WHAT THIS TASK INVOLVES — Word for word, please copy the line containing "659x517 pixels." and all lines after it in the entries below, and only those, leaving every picture out.

ENTRIES SUPPLIED: Begin

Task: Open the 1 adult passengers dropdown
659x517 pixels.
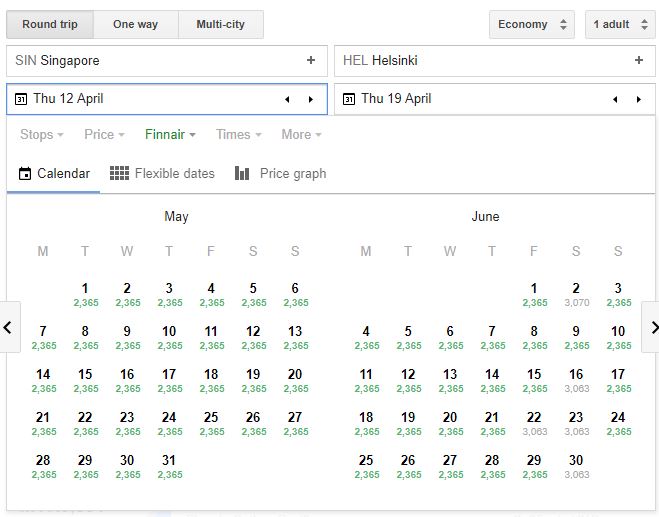Action: coord(620,24)
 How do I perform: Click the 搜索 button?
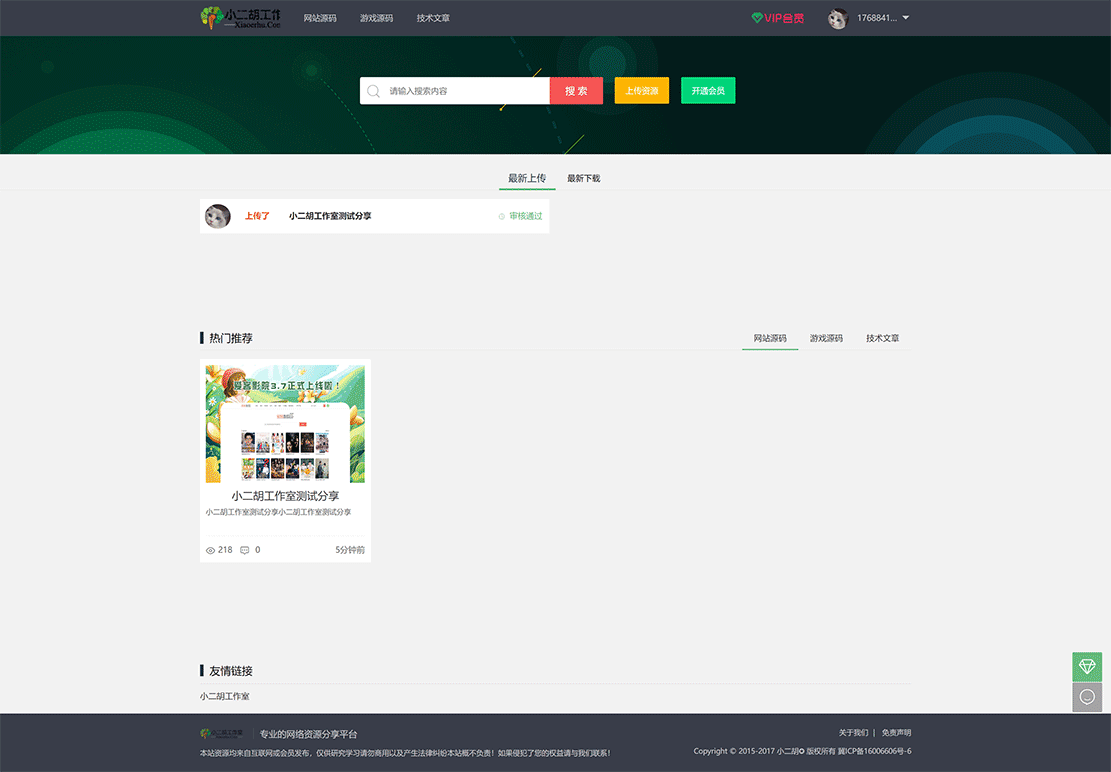576,90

ENTRIES SUPPLIED: End

EXERCISE RESULT —
659x517 pixels.
Action: coord(620,24)
 How do I perform: Click the 搜索 button?
576,90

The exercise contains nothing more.